Euphémie – Fémi pour ses amis – célèbre son 10e anniversaire et espère recevoir un détecteur de métal. Ses parents lui offrent plutôt des vêtements et sa prof de musique lui envoie un outil de jardinage, accompagné d’une invitation à lui donner un coup de main.

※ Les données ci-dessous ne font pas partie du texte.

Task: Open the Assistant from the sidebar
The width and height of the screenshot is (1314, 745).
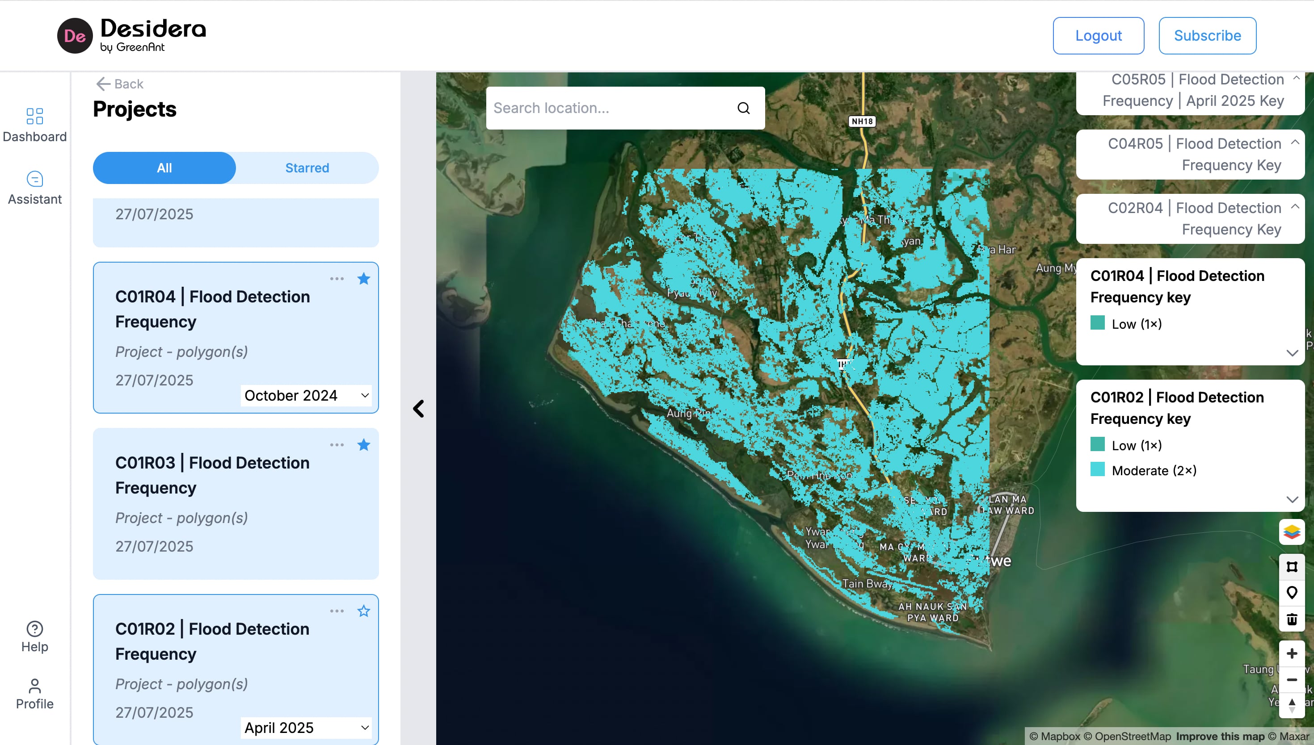Action: [x=34, y=186]
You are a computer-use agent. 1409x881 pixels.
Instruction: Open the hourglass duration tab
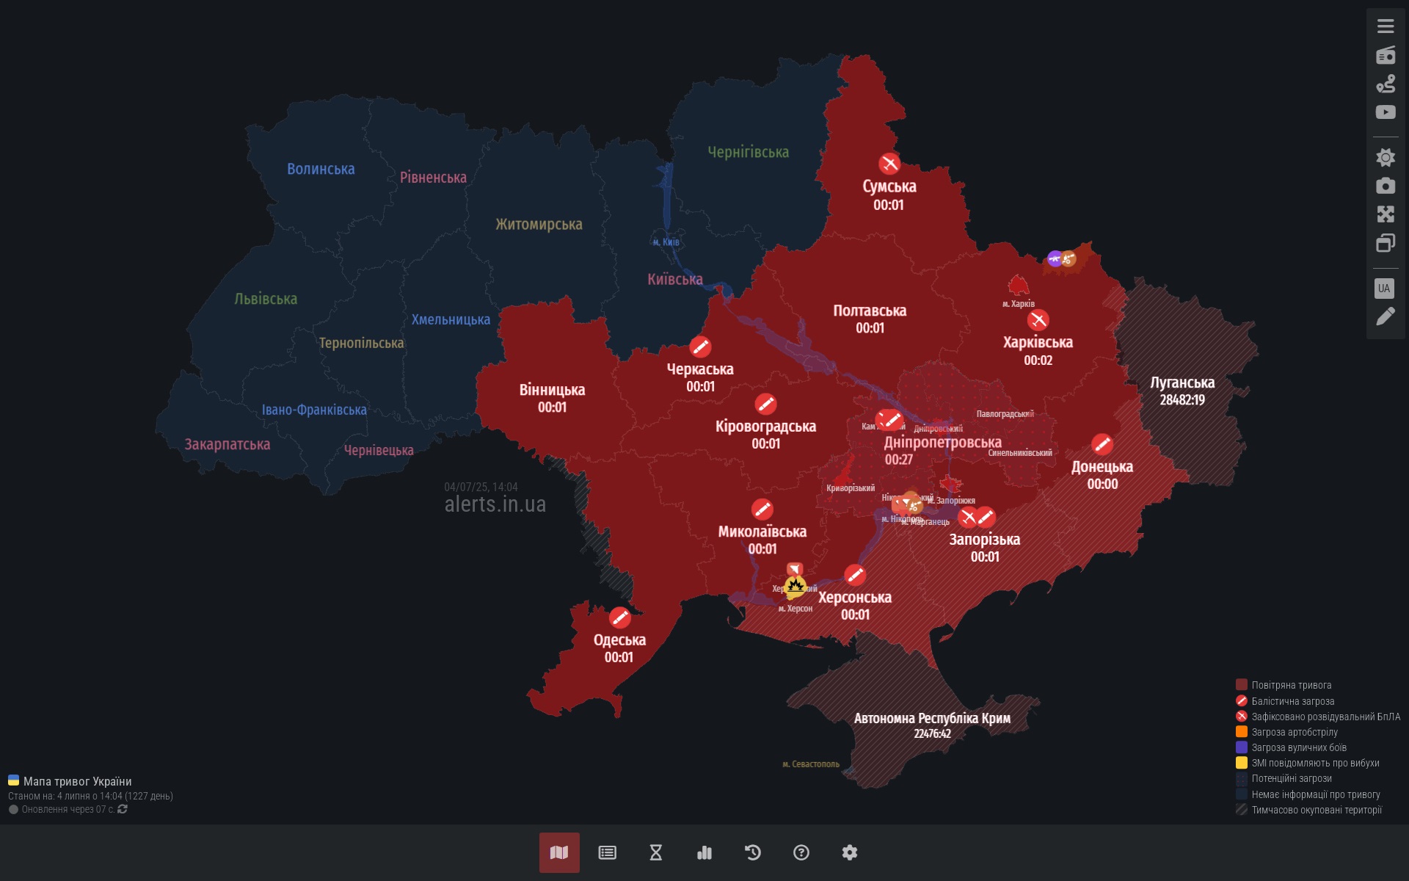(x=655, y=852)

Cet outil est une désherbeuse que madame Musette place sur une des innombrables mauvaises herbes qui poussent dans sa cour pour expliquer à Fémi comment s’en servir. Cinq sous par mauvaise herbe arrachée. La fillette se met à la tâche, avec l’aide de son ami et voisin, Lou.
Trésor égaré
Fémi calcule que, à la fin de la journée, ils vont avoir assez d’argent pour acheter un cornet de crème glacée, certainement pas assez pour un détecteur de métal. Fémi a perdu le coffret à bijoux de sa grande sœur Nicole en l’enterrant à la plage, alors qu’elle et Lou jouaient aux pirates. Impossible de le retrouver sans un détecteur de métal.
Quand madame Musette vient inspecter le désherbage, elle pousse un cri de stupeur. En plus des chardons, Fémi a arraché ce qui semble être une simple mauvaise herbe vert pâle et velue. Madame Musette lui apprend que cette plante se nomme asclépiade et qu’elle est précieuse.